Rapunzel syndrome in children: a retrospective review of ten cases combined with literature review in a tertiary referral center.

PURPOSE

Rapunzel syndrome is an uncommon condition in children, and its clinical features remain unclear. This study presents the largest single-center series of pediatric cases to date, with the objective of documenting the clinical characteristics and treatment approaches for children with Rapunzel syndrome.

METHODS

A retrospective study was conducted in children with Rapunzel syndrome from 2019 to 2023. We recorded age, gender, symptoms, locations of bezoar, complications, and treatment options.

RESULTS

Ten patients with Rapunzel syndrome were included. The median age was 9.1 years, with all of whom were female. The most common clinical symptoms were upper abdominal mass (90%), abdominal pain (80%), and nausea and vomiting (50%). Complications occurred in six cases (60%), including small bowel obstruction (20%), severe gastric dilatation (10%), intestinal perforation (10%), choledochodilation (10%), acute pancreatitis with cholecystitis (10%).
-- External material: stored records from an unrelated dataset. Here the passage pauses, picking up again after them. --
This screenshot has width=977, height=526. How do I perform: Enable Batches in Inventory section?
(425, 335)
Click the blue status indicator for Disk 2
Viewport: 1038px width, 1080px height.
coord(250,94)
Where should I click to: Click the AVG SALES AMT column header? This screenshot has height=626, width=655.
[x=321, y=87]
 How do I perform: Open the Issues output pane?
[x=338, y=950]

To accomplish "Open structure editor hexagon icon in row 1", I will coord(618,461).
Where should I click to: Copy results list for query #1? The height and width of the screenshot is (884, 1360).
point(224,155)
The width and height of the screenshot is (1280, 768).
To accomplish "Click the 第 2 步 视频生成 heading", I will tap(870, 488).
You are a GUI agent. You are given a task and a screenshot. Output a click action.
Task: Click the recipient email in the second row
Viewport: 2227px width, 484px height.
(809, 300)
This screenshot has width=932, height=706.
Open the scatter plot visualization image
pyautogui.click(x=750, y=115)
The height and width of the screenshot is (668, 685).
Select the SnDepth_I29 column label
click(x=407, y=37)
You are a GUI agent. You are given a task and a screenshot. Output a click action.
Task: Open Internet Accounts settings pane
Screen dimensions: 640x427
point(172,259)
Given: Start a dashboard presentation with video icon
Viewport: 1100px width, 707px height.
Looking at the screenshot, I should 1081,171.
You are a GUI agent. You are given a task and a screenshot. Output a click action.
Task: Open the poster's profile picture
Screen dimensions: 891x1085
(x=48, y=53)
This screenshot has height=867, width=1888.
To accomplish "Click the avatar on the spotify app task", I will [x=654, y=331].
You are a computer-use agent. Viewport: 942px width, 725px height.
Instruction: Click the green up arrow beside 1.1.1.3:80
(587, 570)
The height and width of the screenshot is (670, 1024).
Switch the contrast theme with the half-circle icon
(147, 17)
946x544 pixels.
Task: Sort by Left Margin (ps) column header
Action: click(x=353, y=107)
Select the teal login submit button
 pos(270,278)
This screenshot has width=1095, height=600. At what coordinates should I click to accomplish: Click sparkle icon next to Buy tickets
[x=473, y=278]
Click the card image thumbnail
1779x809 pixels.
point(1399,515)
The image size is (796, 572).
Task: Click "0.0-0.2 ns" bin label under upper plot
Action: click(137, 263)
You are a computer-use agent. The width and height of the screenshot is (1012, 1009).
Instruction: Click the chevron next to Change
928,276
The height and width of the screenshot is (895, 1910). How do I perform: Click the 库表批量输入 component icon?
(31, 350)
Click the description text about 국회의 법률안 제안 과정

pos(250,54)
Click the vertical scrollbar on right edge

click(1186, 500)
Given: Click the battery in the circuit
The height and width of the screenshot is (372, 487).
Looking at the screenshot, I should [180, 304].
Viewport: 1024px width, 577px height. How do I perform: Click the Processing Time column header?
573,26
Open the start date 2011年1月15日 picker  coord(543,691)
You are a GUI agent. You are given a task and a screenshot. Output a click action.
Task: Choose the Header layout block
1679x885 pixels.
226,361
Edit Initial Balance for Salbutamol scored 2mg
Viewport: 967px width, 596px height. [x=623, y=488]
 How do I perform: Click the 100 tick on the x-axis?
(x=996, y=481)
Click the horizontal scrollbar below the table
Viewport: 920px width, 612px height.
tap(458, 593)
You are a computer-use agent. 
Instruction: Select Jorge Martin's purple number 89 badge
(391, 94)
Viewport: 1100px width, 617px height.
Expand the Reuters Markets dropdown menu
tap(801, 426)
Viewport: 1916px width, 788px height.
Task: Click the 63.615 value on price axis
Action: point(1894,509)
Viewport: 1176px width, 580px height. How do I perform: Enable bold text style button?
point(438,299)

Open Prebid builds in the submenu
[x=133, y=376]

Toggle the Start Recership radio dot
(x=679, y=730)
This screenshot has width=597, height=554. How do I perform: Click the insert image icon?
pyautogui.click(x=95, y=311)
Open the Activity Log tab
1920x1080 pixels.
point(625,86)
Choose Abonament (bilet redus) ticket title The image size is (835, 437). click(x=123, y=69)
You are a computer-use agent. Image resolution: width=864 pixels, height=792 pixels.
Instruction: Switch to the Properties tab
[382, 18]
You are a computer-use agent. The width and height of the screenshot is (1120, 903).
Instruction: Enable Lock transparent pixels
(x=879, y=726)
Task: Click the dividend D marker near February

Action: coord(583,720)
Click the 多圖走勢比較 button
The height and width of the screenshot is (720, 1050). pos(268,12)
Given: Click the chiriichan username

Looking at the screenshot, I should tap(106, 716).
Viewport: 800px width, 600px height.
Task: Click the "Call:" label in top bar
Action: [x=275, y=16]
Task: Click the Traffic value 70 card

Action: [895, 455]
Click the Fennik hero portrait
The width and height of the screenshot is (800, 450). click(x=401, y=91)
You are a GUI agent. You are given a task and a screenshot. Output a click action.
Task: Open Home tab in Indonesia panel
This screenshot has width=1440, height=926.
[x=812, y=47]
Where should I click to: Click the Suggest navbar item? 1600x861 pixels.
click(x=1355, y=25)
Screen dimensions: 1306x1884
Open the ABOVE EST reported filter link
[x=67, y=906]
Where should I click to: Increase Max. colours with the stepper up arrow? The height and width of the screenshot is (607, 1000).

Preoperative ultrasonography suggested low-echoic foreign bodies continuing to the jejunum or ileocecal region in five cases (50%). Preoperative gastroscopy attempted in four cases (40%) to remove the foreign bodies, all of which failed. All patients underwent surgical treatment, with nine cases undergoing gastric incision foreign body removal, and one case undergoing gastric incision foreign body removal combined with intestinal perforation repair. All patients recovered well. No recurrence was observed during follow-up.

CONCLUSION

The accuracy of ultrasound diagnosis in identifying Rapunzel syndrome is high; however, it may lead to misdiagnosis if not complemented with the patient's medical history. Endoscopic presents a heightened treatment risk and a reduced success rate. The condition commonly presents with severe complications, thus making laparotomy a safe and effective option for intervention.